Friday, January 28, 2011

Wilderness Wins- No Wal-Mart Will be Built

Wal-Mart Abandons Store Plans Near Civil War Battle of the Wilderness
Mark Whittington
Thu Jan 27, 2011

Usually protests against building a Wal-Mart are driven by unions who are put out that Wal-Mart's workforce is not unionized. But a plan to build a Wal-Mart near the site of the Civil War Battle of the Wilderness aroused the ire of Civil War preservationists.

Plans to build a Wal-Mart store one mile from the entrance to the Wilderness Battlefield Park. Unfortunately the site chosen for the Wal-Mart, according to historians, was the site of General Ulysses S. Grant's headquarters and also a makeshift hospital where Union casualties were treated. This was the basis of groups such as the Civil War Trust who campaigned vigorously against building the Wal-Mart on the site.

Wal-Mart made its decision to walk away a day before a court trial was to take place. Those slated to testify against the Wal-Mart included Civil War historian James McPherson, filmmaker Ken Burns, and actor Robert Duvall. Burns had produced an award-winning documentary series on the Civil War that first ran on PBS in 1990. Duvall had played the part of Robert E. Lee in the Civil War epic "Gods and Generals."

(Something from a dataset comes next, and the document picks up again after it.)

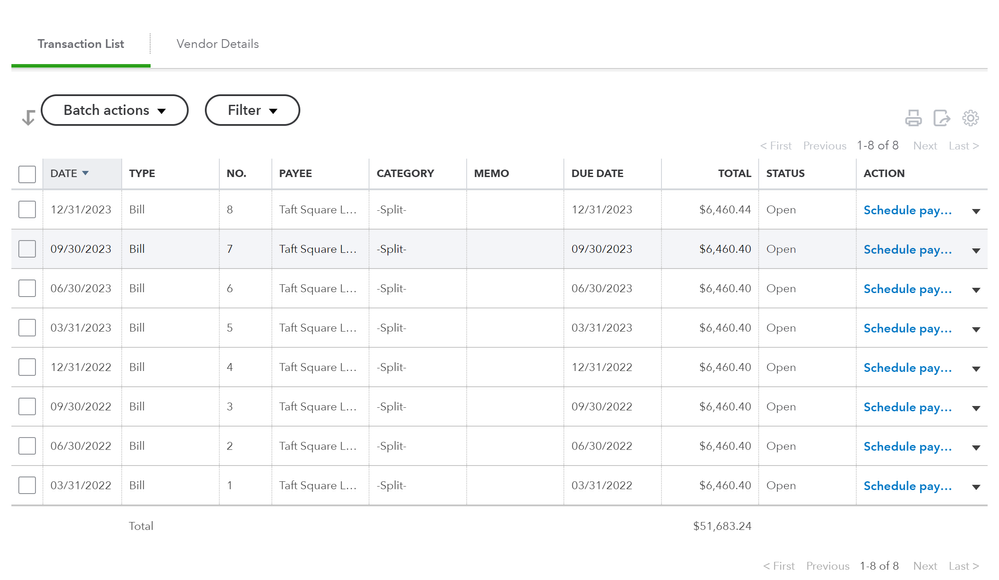Click the DATE column sort arrow

[x=86, y=173]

Wal-Mart will now look for an alternative site elsewhere in Northern Virginia. It is a decision that has been applauded by all concerned.

History of the Battle of the Wilderness

The Battle of the Wilderness, which took place in 1864, was the first of many clashes between General Ulysses S. Grant, who had taken command of the Army of the Potomac, and General Robert E. Lee, long term commander of the Confederate Army of Northern Virginia. The three day battle resulted in thirty five thousand dead, wounded, and missing. Though the Wilderness and the later Battle of Spotsylvania were bloody and inconclusive, General Grant did not retreat north, as so many commanders of the Army of the Potomac had done before. Instead, he pressed on, moving further and further south, probing for weaknesses in Lee's Army, fighting bloody battles of attrition, using his massive advantage in numbers and fire power.

When Lee found out that Grant was not retreating, it is said that he knew that he was confronted by a different kind of Yankee General. That truth must have hit home a year later when Lee finally met Grant at Appomattox to tender the surrender of himself and his Army.